## Mistral with TransformerLens

In [1]:
import torch as t
from functools import partial

In [2]:
t.cuda.is_available()

True

In [3]:
t.set_grad_enabled(False)

<torch.autograd.grad_mode.set_grad_enabled at 0x7efb9c194790>

In [4]:
device = t.device("cuda:0" if t.cuda.is_available() else "cpu")

In [5]:
from transformers import AutoTokenizer, pipeline, AutoModelForCausalLM
import matplotlib.pyplot as plt
import torch
from tqdm.auto import tqdm
import numpy as np
import pandas as pd
from pprint import pprint as pp

  from .autonotebook import tqdm as notebook_tqdm


In [6]:
import sys
sys.path.append('../local_tf_lens/TransformerLens/')

In [7]:
from transformer_lens import HookedTransformer

In [8]:
torch.cuda.is_available()

True

In [9]:
tl_mistral = HookedTransformer.from_pretrained(
    "mistralai/Mistral-7B-Instruct-v0.1",
    fold_ln=False,
    center_writing_weights=False,
    center_unembed=False,
    device='cpu'
)

Loading checkpoint shards:   0%|          | 0/2 [00:00<?, ?it/s]

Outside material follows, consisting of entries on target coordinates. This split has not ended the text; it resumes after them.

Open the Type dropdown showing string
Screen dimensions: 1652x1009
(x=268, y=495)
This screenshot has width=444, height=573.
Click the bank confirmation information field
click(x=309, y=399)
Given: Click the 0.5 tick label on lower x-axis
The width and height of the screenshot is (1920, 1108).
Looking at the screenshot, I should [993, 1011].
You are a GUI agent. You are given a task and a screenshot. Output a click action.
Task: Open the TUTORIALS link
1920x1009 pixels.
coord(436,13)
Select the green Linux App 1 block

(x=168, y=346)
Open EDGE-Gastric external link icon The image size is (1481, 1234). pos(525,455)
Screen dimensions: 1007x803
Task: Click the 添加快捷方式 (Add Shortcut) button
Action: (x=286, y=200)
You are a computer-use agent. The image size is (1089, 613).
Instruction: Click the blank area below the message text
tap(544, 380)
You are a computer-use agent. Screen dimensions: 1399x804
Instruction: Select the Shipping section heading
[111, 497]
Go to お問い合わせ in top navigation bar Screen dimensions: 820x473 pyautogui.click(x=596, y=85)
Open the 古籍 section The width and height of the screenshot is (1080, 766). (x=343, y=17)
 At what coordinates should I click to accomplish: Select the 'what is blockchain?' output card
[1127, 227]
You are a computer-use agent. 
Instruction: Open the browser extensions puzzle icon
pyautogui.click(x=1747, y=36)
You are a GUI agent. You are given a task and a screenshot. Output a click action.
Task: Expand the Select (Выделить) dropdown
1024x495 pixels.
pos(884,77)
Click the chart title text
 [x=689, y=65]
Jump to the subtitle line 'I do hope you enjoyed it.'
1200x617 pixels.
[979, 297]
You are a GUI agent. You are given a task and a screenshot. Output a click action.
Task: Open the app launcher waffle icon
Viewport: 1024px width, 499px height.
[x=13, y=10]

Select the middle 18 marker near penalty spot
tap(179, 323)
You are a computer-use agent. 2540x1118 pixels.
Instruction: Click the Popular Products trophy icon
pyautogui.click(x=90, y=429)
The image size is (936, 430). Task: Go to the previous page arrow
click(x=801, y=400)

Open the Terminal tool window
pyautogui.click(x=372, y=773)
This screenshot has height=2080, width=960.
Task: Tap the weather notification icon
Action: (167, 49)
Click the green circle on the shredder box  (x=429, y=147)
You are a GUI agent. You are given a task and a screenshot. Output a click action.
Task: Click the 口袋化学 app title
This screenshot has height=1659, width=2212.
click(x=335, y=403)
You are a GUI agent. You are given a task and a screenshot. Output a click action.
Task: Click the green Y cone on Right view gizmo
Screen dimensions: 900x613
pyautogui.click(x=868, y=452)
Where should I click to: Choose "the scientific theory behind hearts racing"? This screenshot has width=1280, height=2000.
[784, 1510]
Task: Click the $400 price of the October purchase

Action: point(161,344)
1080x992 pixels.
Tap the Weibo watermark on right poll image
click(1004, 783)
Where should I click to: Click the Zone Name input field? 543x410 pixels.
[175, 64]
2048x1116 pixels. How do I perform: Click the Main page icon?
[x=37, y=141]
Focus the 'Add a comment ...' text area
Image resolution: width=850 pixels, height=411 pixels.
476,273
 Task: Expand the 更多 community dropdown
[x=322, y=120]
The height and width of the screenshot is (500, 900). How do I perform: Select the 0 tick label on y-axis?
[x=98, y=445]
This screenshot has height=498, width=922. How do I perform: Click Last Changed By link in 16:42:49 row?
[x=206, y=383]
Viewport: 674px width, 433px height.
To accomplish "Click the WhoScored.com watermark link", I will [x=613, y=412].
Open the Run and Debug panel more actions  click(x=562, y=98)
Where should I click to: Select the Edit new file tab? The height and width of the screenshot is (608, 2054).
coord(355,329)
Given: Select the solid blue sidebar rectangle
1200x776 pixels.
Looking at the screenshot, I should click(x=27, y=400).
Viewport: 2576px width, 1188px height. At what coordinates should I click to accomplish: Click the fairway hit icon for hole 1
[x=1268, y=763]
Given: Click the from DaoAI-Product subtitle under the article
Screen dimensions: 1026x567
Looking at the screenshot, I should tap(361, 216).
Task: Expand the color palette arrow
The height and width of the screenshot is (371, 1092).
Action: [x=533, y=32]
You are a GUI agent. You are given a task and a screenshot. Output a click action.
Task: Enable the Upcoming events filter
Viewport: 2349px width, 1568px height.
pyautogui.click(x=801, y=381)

Loading checkpoint shards: 100%|██████████| 2/2 [00:02<00:00,  1.14s/it]


Loaded pretrained model mistralai/Mistral-7B-Instruct-v0.1 into HookedTransformer


In [14]:
model = tl_mistral.to(device)

Moving model to device:  cuda


In [15]:
sum(p.numel() for p in model.parameters()) / 1e9

7.2426816

In [16]:
user_tag = "[INST]"
assistant_tag = "[/INST]"

In [17]:
tl_mistral.generate(
    f'{user_tag} Tell me a joke about Neel. {assistant_tag}',
    max_new_tokens=30)

 93%|█████████▎| 28/30 [00:01<00:00, 14.70it/s]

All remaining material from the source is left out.